What you will do: Across the listing below, count the lines containing "홍보하세요". Give nothing but the number.

....

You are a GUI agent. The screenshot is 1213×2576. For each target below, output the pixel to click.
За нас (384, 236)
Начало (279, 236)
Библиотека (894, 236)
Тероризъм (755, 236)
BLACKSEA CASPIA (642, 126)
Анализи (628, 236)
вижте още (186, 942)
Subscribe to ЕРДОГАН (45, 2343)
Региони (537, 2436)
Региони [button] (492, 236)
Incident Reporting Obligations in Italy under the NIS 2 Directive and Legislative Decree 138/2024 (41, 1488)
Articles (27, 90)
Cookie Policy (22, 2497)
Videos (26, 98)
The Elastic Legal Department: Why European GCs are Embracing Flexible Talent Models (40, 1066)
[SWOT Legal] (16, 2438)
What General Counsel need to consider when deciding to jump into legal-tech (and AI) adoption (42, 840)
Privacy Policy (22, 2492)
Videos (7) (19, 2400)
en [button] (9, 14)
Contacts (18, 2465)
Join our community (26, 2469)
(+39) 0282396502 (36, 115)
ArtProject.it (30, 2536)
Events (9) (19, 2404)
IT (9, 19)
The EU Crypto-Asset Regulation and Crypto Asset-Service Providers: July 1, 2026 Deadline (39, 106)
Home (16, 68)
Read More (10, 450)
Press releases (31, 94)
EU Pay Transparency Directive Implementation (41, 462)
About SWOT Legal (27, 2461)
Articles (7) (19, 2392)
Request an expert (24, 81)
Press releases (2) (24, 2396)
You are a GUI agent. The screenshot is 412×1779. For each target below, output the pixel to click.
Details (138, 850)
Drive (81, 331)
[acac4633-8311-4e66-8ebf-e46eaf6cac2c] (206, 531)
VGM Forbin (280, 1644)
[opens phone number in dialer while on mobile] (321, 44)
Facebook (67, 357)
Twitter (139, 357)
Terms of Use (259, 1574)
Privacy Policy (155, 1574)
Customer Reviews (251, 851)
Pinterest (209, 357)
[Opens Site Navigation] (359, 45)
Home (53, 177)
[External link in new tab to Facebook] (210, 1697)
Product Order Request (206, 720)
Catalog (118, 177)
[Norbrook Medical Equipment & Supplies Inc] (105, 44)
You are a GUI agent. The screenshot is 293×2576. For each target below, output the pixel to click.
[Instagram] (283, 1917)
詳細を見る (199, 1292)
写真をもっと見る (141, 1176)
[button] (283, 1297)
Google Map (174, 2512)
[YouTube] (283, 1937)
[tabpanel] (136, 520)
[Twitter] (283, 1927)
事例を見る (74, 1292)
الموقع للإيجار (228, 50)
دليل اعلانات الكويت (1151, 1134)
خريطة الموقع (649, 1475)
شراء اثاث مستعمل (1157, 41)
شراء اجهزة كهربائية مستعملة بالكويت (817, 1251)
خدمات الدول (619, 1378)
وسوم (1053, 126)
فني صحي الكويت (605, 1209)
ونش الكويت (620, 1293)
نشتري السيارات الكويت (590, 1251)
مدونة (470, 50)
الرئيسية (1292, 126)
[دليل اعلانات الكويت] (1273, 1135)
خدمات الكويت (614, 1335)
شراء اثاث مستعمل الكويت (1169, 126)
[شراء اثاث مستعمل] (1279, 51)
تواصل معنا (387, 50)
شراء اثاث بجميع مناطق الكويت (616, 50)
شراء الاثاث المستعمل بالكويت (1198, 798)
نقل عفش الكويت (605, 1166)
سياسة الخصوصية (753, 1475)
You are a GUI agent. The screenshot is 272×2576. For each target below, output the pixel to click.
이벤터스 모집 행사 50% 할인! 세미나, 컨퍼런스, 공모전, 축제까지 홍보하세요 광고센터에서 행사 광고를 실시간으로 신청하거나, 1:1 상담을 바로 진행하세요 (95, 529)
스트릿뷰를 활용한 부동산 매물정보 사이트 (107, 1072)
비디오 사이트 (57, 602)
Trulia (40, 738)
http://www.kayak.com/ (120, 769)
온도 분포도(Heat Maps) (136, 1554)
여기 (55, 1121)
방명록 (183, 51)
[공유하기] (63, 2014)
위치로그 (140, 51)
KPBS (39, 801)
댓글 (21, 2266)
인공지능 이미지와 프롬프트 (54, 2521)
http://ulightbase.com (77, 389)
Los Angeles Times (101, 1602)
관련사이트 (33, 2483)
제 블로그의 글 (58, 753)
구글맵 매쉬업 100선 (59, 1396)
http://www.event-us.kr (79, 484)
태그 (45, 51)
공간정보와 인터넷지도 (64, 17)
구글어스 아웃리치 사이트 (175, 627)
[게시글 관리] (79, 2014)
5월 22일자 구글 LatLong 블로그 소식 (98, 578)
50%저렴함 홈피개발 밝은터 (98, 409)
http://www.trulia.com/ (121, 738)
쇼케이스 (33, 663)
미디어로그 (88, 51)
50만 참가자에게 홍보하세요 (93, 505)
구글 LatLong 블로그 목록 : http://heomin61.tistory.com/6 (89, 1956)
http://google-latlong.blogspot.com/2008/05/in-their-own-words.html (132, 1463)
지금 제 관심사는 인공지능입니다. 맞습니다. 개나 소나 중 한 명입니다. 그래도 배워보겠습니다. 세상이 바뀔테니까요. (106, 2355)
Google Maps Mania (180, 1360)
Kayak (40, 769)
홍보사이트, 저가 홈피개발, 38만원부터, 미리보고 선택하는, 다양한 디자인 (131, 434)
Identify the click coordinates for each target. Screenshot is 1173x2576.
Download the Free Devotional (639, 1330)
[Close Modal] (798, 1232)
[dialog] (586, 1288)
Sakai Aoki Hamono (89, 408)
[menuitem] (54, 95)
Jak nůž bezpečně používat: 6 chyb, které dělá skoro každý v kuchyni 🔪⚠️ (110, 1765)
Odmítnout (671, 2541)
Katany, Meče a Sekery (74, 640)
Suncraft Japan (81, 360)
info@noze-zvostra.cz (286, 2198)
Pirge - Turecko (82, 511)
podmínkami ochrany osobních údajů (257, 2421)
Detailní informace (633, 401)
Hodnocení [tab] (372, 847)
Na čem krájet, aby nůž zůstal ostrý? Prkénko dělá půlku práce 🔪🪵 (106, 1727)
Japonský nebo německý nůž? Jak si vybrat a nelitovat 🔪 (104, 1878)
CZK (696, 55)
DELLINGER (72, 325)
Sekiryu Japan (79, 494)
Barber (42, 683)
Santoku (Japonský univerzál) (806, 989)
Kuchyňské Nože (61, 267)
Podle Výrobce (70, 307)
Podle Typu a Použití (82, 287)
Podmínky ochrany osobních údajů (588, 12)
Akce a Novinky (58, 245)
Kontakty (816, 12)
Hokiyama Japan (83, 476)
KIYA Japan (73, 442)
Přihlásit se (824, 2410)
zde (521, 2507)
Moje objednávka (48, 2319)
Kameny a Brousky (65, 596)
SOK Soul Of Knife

....

Solution for this exercise: 2